In both of these cases, the sensor may be subjected to greater physical stresses than those which it was designed to withstand.
Note that the stress limit may not be the same as the measurement range of the sensor.
- A knock or blow to the transducer
The instrument should always be handled and installed carefully and gently. Although it is obvious that a severe knock or drop will bend the shaft permanently, a small knock can also affect performance. That is because a slight impact can cause the sensor to flex then spring back to its original shape. Although the sensor may appear unharmed, the momentary distortion may still disturb the internal mechanism.
- Excessive force applied to the enclosure
The internal mechanism may also be affected if an excessive force is applied to the enclosure (head) of the instrument.
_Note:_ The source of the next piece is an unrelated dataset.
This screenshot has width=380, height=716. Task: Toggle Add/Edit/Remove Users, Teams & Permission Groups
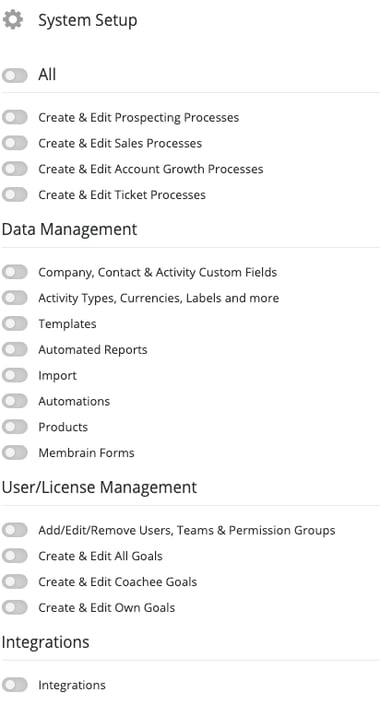[x=15, y=530]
This can happen, e.g., when large adjustable grips are used to tighten a threaded transducer into a flange or fitting.
- To avoid such problems:
- Do not mount the transducer in locations where the viscosity and/or flow rate of the fluid may exceed the maximum that the sensor was designed to withstand.
- Ensure the probe does not experience an impact during installation and maintenance.
- Do not rest the sensor on its tip.
- For threaded transducers, use the correct mating thread and a bonded seal washer to ensure that excessive force is not required to tighten and seal the unit.
- If the transducer is not to going to be used for a period, clean the sensor gently but thoroughly with an appropriate solvent then store in the original packaging.